START PROVIDED MATERIAL

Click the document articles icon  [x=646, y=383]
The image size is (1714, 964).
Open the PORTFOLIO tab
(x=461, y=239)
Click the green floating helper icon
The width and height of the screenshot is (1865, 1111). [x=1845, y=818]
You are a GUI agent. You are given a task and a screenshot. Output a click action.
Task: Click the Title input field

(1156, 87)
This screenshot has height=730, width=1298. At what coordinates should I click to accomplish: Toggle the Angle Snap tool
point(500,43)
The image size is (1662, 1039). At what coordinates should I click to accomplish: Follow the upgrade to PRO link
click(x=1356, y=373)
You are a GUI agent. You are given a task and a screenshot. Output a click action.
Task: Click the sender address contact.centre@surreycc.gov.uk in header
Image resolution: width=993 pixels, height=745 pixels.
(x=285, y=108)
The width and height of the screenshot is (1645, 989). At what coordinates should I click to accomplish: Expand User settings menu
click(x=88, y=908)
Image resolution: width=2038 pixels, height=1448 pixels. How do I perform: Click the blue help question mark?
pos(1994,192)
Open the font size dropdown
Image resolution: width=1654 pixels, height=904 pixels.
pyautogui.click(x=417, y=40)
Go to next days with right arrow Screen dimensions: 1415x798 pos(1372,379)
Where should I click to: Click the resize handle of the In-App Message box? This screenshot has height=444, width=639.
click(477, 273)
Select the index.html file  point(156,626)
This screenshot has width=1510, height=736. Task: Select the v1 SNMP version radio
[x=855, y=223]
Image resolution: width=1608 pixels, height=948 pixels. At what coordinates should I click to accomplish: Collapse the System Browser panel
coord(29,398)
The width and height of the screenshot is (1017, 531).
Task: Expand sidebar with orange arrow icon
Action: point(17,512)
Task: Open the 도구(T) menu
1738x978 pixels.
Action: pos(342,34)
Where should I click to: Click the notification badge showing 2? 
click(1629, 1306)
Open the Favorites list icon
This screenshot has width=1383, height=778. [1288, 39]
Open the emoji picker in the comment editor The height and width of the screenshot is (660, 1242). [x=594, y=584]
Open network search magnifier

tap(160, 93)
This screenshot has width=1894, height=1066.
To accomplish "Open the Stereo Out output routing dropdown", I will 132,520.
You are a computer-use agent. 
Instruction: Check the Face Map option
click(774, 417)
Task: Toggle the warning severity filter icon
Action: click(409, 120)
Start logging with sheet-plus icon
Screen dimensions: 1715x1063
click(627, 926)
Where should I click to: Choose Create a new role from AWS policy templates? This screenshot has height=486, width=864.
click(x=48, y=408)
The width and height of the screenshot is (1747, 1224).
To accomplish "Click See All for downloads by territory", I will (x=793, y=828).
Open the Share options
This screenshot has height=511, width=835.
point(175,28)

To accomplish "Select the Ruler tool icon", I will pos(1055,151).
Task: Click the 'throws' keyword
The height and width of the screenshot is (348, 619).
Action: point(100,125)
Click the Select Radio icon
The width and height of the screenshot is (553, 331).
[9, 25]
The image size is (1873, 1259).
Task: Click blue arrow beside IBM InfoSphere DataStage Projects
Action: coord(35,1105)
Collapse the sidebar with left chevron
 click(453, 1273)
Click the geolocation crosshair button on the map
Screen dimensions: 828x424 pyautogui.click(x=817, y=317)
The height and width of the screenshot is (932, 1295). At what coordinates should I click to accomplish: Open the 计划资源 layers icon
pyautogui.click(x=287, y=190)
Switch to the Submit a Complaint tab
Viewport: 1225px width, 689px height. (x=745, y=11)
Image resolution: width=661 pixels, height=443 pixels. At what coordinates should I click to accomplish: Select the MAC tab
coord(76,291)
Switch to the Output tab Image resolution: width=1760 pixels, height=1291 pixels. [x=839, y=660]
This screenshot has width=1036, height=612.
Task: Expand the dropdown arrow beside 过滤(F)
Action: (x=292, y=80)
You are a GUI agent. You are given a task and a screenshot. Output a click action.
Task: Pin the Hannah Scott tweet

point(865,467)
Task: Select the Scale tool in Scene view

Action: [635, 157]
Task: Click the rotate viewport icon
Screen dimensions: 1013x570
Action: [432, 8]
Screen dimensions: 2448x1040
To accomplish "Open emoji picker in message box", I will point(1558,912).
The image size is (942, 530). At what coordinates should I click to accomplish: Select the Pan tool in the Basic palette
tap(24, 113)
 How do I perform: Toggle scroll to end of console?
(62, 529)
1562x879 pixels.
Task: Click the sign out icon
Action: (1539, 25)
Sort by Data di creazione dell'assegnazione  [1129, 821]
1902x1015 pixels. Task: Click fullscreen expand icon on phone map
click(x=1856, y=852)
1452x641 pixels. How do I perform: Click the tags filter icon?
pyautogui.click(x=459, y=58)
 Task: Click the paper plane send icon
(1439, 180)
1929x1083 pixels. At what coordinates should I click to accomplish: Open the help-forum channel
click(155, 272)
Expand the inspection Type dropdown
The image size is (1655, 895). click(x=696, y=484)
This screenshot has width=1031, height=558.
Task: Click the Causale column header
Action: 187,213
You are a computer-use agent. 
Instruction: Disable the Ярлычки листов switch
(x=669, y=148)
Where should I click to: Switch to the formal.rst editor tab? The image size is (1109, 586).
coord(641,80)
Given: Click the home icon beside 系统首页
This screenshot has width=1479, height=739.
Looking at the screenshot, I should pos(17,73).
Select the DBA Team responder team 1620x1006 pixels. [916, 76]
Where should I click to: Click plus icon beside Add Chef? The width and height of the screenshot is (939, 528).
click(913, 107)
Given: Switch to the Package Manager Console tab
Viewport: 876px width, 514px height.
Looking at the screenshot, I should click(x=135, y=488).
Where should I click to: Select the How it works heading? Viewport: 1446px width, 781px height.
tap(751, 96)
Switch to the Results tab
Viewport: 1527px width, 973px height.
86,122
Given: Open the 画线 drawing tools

END PROVIDED MATERIAL

EXERCISE GOAL ::
Only the number is wanted: how many lines in the data include the string "picker"?

FINAL ANSWER ::
2